* START TEXT TO READ *

Sir Simon Rattle
Sir Willard White, Latonia Moore
Simon Rattle’s recording of Gershwin’s Porgy and Bess, which was released in 1989, is among the milestones in his discography. The interpretation was showered with prizes, including a Grammy Award. Now Sir Simon is performing the work with the Berliner Philharmoniker for the first time. Willard White can be heard in the role of Porgy. He performed on Rattle’s recording as well; to the present day, he is considered the perfect embodiment of the role. At his side, Latonia Moore sings the role of Bess as a replacement for Measha Brueggergosman. Latonia Moore already caused a sensation this March when she took over the role of Aida at short notice at the Metropolitan Opera, where she “received an ecstatic ovation” (The New York Times).
In Gershwin’s work, composed in 1934-35, the two singers portray the heroes in a profoundly sad love story based in a black neighbourhood in South Carolina. Porgy, a crippled beggar, loves the beautiful but unstable Bess – so much that he murders for her. She in turn alternates between him and other shady men. The work ends openly, the sole certainty being that the protagonists will find no happiness in this world. As in other great operas, a foreboding of the tragic end is already woven into the love scenes.

* END TEXT TO READ *
* START ROWS *

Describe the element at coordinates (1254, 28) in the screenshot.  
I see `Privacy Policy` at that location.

* END ROWS *
* START ROWS *

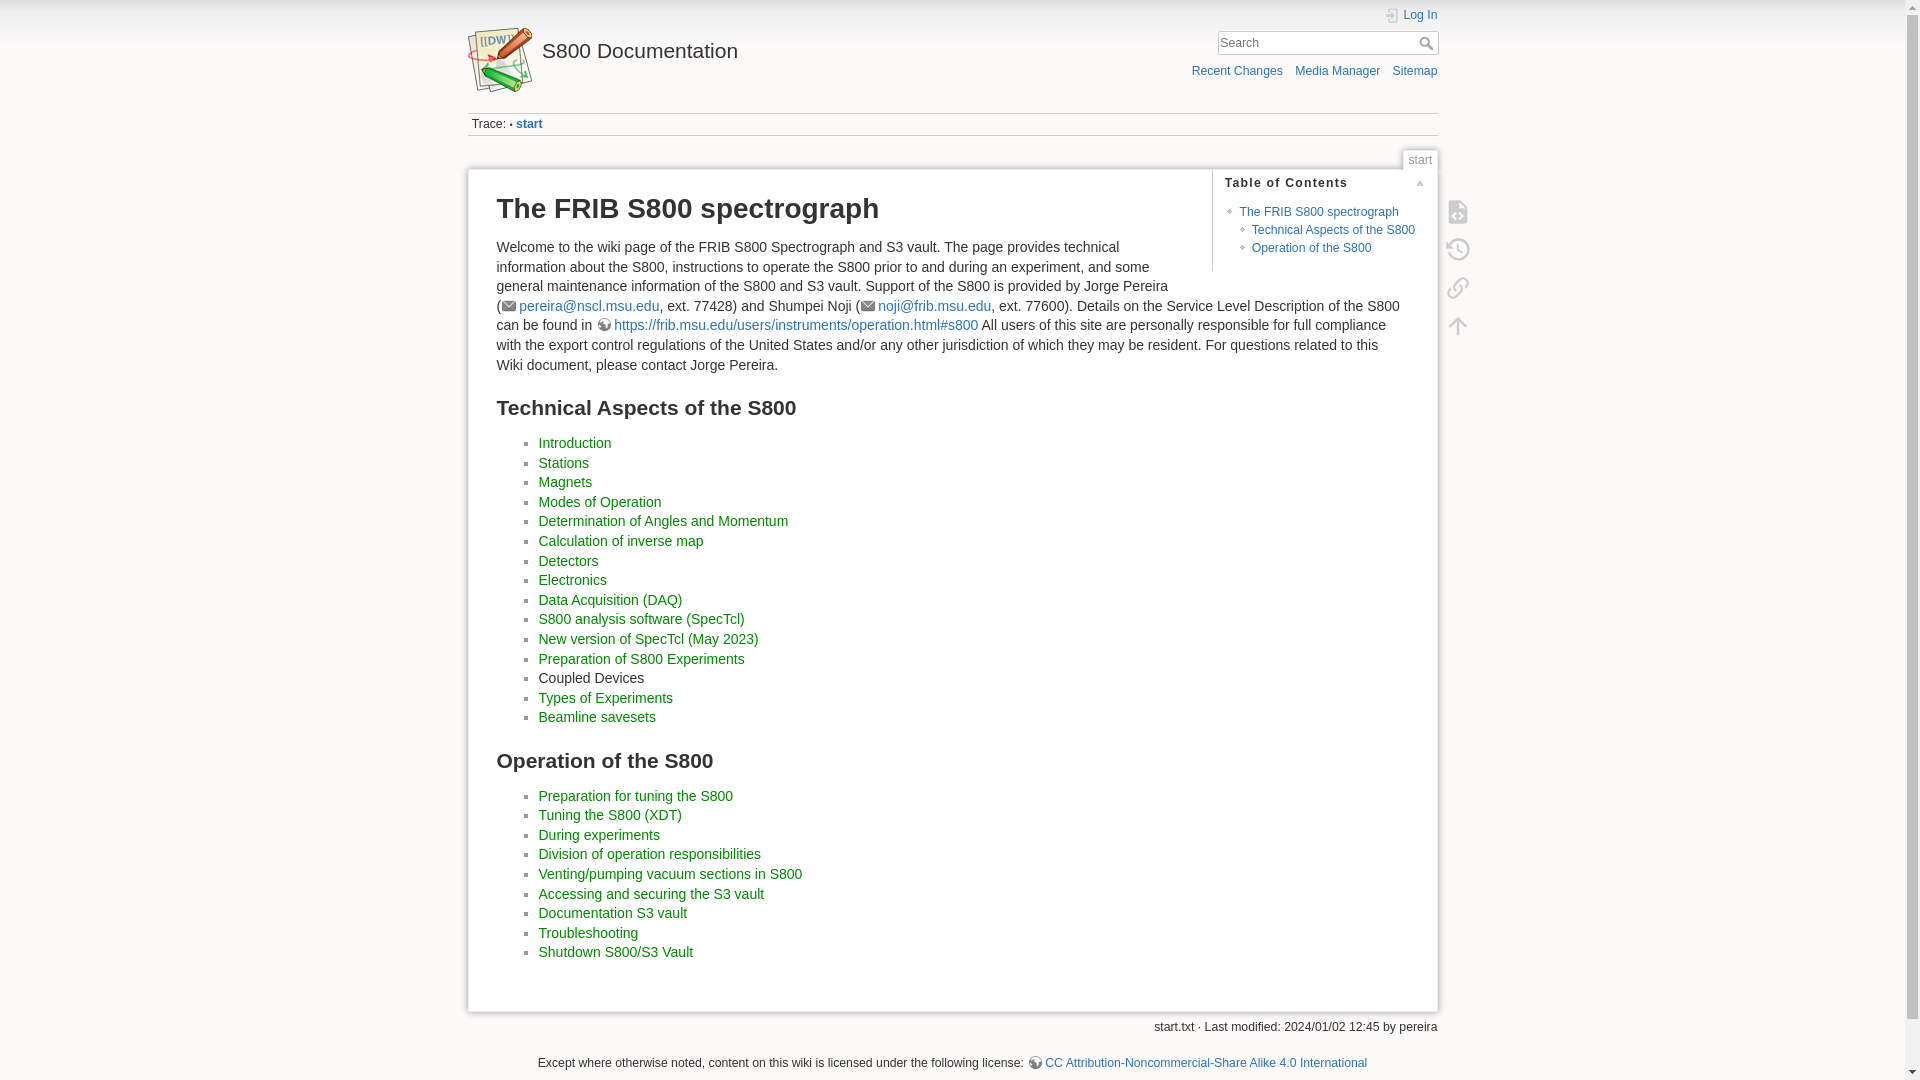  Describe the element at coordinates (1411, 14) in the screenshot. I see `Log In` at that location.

* END ROWS *

JOBS:
**A)** Write out the passage in the Porgy and Bess text above from "In Gershwin’s work, composed" to "the love scenes.".
**B)** Pick up the Porgy and Bess text where it stops and continue it.

TASK-BY-TASK RESULTS:
**A)**
In Gershwin’s work, composed in 1934-35, the two singers portray the heroes in a profoundly sad love story based in a black neighbourhood in South Carolina. Porgy, a crippled beggar, loves the beautiful but unstable Bess – so much that he murders for her. She in turn alternates between him and other shady men. The work ends openly, the sole certainty being that the protagonists will find no happiness in this world. As in other great operas, a foreboding of the tragic end is already woven into the love scenes.

**B)**
One can truly say that one of the strengths of Porgy and Bess is its multi-faceted expressive range. That’s because besides the love story there is a vivid milieu study, full of catchy characters and scenes. The music is similarly variegated: close sometimes to symphonic jazz, sometimes to Italian verismo opera – and yet it never feels fragmented, but rather always held together by an irresistible dramatic force.
“Insulted and Humiliated”
Notes on George Gershwin’s Porgy and Bess
In many respects, the history of North America is a history of religious, political and ethnic minorities: from the dissenting Puritans, Quakers and Catholics who fled to the New World from the discrimination and persecutions that confronted them in the Old World, to the emigrants driven across the Atlantic by European fascism and anti-Semitism. But scarcely had the weaker cast off their shackles and began to grow in number, no longer needing to fear antagonistic force, when they seemed to forget their own past and laid claim to the right of the stronger. As early as 1619, the first Africans arrived at Jamestown, the earliest permanent English settlement in the Americas, established in 1607. Before long, they would be as fiercely subjugated by the settlers as the latter had themselves been as Puritans in the England of the Catholic king James I. Thus the history of America, which in 1776 became the first nation to declare human rights as a fundamental principle, yields a tragic parable of how one group’s power is invariably propped up by the others’ impotence: by the blacks and Chinese, the Poles and Russians, the Italians and Puerto Ricans, the Jews and Native Americans, by the “insulted and humiliated”.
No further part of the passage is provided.